*** Data extract ***

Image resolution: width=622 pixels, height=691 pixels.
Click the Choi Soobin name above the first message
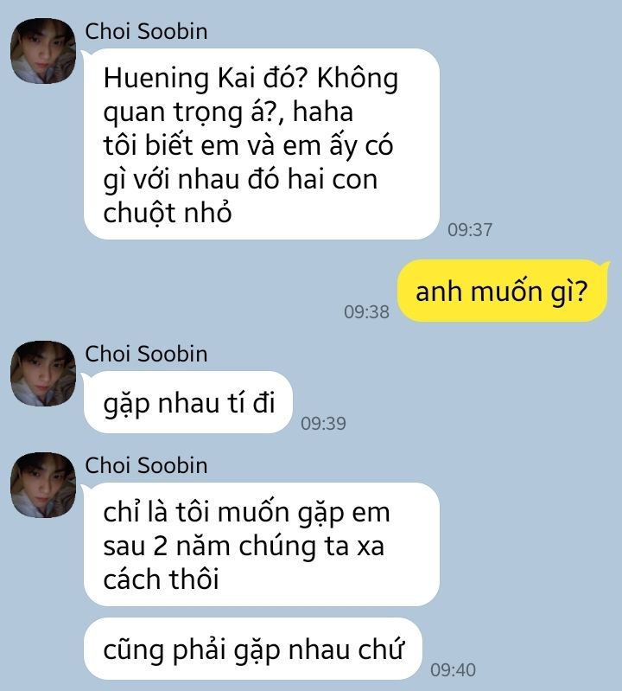pyautogui.click(x=146, y=32)
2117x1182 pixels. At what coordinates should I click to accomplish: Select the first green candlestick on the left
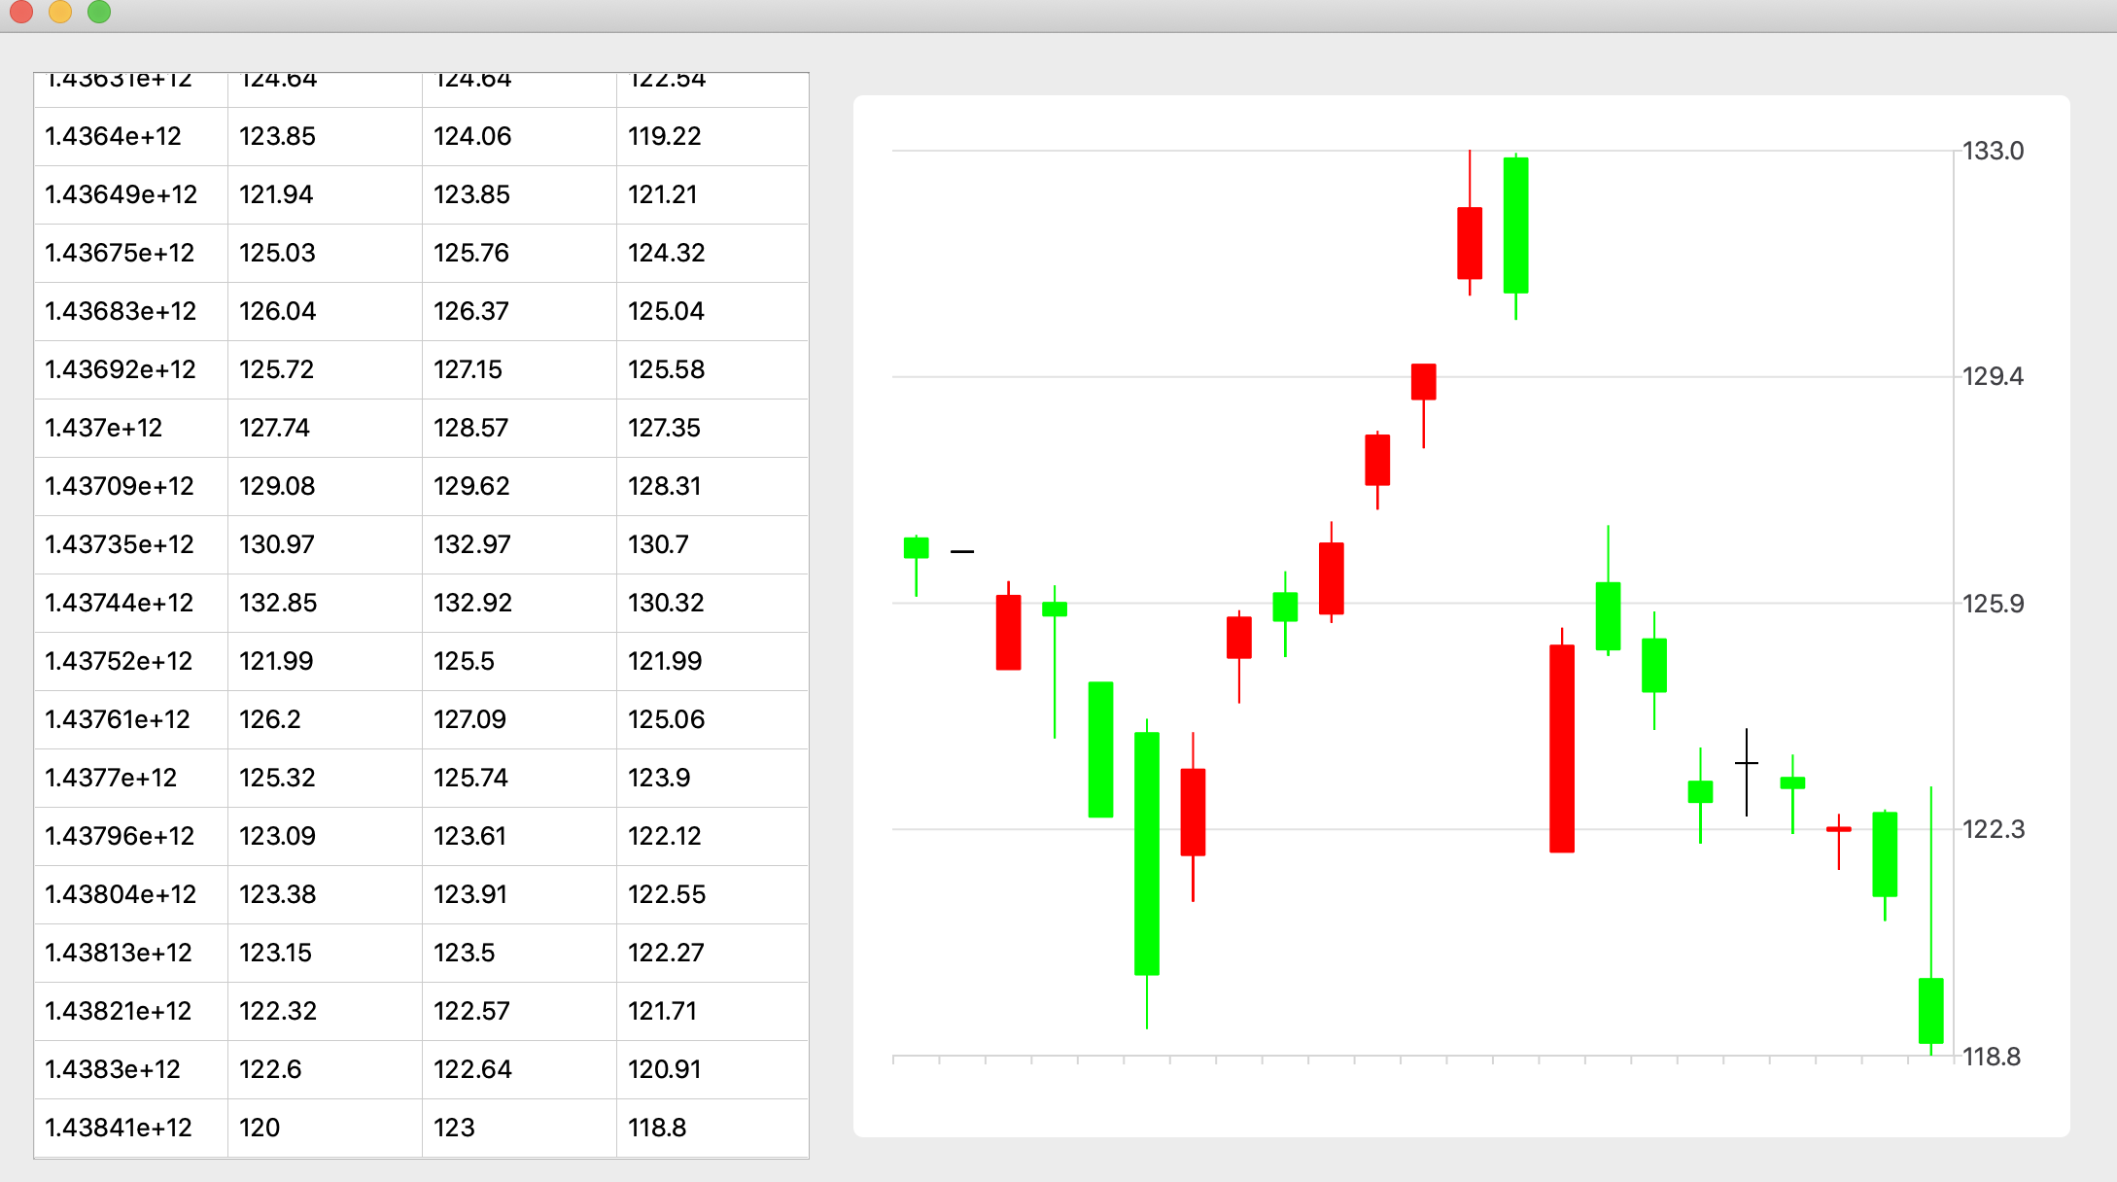pos(917,549)
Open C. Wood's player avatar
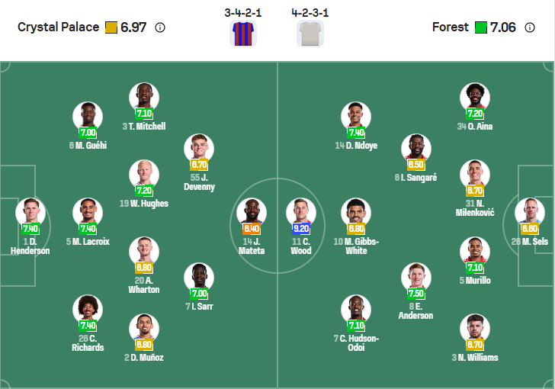Image resolution: width=555 pixels, height=389 pixels. pos(300,212)
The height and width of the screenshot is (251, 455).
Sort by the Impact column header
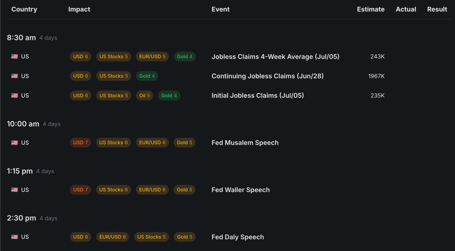point(79,10)
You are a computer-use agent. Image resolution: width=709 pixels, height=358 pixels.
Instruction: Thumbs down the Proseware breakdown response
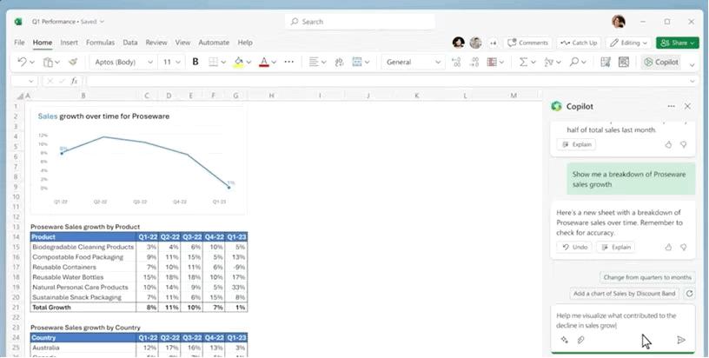683,247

*** End of Data extract ***

Please repeat each line above exactly as it appears, but omit the pictures.

§ **Response**
Image resolution: width=622 pixels, height=691 pixels.
Click the Choi Soobin name above the first message
pyautogui.click(x=146, y=32)
2117x1182 pixels. At what coordinates should I click to accomplish: Select the first green candlestick on the left
pos(917,549)
Open C. Wood's player avatar
Image resolution: width=555 pixels, height=389 pixels. pos(300,212)
The height and width of the screenshot is (251, 455).
Sort by the Impact column header
point(79,10)
You are a computer-use agent. Image resolution: width=709 pixels, height=358 pixels.
Instruction: Thumbs down the Proseware breakdown response
683,247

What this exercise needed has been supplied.